I think I leaned too far in the direction of “not enough calls” and it hurt community engagement a bit. So I’m changing that this year, and January is already packed with awesome events.
3. I spent way too much
Hiring people led to a lot of extra spend this year that I wasn’t exactly planning for.
Going to reel in some software expenses and unnecessary office lights in 2025. It’s all moving towards good things, but for now the profit side of things tanked.
Plans for This Year
More Fun
I want to bring more fun into the business.
The newsletter started with me sharing ideas and research I found fun in doing. And I think that’s why the newsletter resonated with so many people, they could almost feel the passion in the content.
Over time, I feel like that’s wained a bit, so I’m working towards putting the fun back into it.

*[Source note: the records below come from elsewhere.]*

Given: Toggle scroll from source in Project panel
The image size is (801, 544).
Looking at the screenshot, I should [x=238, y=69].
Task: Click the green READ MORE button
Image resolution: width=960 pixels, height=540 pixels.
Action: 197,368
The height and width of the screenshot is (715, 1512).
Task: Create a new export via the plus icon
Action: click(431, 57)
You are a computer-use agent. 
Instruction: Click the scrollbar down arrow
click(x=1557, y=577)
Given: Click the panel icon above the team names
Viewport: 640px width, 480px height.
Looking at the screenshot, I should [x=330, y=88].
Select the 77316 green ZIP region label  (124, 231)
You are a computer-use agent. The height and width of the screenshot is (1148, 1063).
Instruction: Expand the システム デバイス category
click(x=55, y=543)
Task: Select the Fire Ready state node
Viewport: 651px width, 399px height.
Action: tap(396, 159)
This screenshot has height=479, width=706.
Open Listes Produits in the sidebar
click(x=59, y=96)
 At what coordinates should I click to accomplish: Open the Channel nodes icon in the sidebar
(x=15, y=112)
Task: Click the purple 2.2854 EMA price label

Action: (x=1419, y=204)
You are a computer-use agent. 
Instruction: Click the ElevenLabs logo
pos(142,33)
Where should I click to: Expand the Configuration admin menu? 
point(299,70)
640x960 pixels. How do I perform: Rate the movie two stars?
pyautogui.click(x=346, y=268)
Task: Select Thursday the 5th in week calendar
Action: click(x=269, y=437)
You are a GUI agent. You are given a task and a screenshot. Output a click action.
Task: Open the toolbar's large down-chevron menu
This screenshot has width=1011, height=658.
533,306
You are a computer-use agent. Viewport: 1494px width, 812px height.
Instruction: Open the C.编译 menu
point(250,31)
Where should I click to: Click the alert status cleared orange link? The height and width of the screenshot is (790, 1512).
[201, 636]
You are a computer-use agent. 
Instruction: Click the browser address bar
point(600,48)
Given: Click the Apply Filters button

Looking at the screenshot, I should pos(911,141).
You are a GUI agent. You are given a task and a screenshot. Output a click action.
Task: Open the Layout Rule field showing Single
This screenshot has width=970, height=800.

I want to step away from doing all of the things I “should” be doing, and either do them in a more fun way or stop them altogether.
More Community
I’m narrowing my focus this year into the Growth In Reverse Pro community. I want this to be the best place for founders and creators to come together and learn about audience building together.
I want to share more newsletter experiments I’m running, bring in more guests who are doing cool stuff, and highlight the members wins. I’m already planning some in-person meetups at some of the conferences I’ll be attending this year too.
The community will definitely remain application-only, and I want to get even more amazing people in there. Maybe you?
More Growth
And not just in terms of seeing the number go up. I want to share more growth ideas and strategies with you all. Especially as social media landscape is changing and evolving, it’s nice to bring in more ideas vs the old “tried and true” ones.
I’ll be doing more regular experiments and sharing some of those learnings with you all.
Starting with a 30-Day LinkedIn Challenge.